Dal mondo agricolo alle imprese, con un percorso tutto sviluppato in Friuli Venezia Giulia: nasce una nuova filiera del biometano a chilometro zero grazie all’accordo siglato da Bluenergy Group per l’acquisto di 4,38 milioni di metri cubi di biometano certificato, destinati alle aziende del territorio.

L’operazione punta a collegare direttamente la produzione locale di energia rinnovabile con la domanda delle imprese che necessitano di grandi quantità di energia per i propri processi produttivi, creando un modello basato su produzione, consumo e benefici che restano all’interno della stessa regione.

Un accordo da 4,38 milioni di metri cubi

Bluenergy, multiutility con sedi a Udine e Milano che serve circa 300mila clienti tra Friuli Venezia Giulia, Veneto, Lombardia e Piemonte, ha sottoscritto un accordo per l’acquisto di 4.380.000 Smc (standard metri cubi) di biometano certificato.

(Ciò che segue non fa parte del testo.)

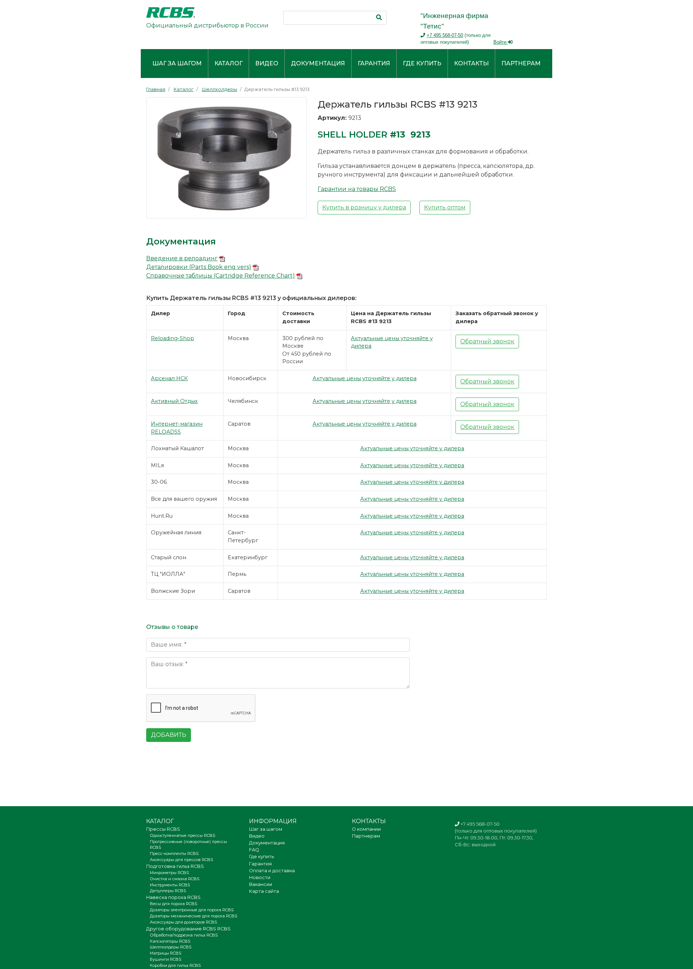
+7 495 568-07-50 (445, 35)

Si tratta di una delle prime applicazioni concrete in Italia del modello previsto dal cosiddetto DL Agricoltura, che consente contratti bilaterali di compravendita tra produttori agricoli di biometano e aziende energivore. Il risultato è una filiera energetica corta e tracciabile: il biometano prodotto da matrici agricole del territorio viene messo a disposizione delle imprese, contribuendo al percorso di riduzione delle emissioni e alla sicurezza degli approvvigionamenti.

L’accordo mette in relazione la produzione agricola di biometano con il fabbisogno energetico delle imprese, creando una filiera locale in cui l’energia rinnovabile prodotta sul territorio viene destinata alle aziende che ne hanno bisogno. Bluenergy avrà il ruolo di collegamento tra produzione e consumo, creando un modello che punta a valorizzare le risorse locali e a rafforzare il processo di transizione energetica in Friuli Venezia Giulia.

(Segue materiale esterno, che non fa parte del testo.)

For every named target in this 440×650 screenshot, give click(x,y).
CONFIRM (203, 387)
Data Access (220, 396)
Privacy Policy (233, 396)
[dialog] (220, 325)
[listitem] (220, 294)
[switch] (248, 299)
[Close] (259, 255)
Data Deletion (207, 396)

Gervasio: “Un modello che genera valore per il territorio”

“Questa operazione rappresenta un passaggio particolarmente significativo perché dimostra come la transizione energetica possa generare valore non solo dal punto di vista ambientale, ma anche economico e territoriale“, ha dichiarato Alberta Gervasio, amministratore delegato di Bluenergy Group.

“Aver realizzato l’intera operazione all’interno del Friuli Venezia Giulia conferisce all’iniziativa un valore ancora maggiore. Parliamo, infatti, di energia prodotta sul territorio, utilizzata dalle imprese del territorio e capace di generare benefici concreti in termini di sostenibilità, competitività e riduzione delle emissioni“, ha aggiunto.

Secondo Bluenergy, questo modello può diventare un esempio per lo sviluppo del mercato del biometano in Italia, mettendo in relazione produzione agricola, industria e obiettivi di decarbonizzazione.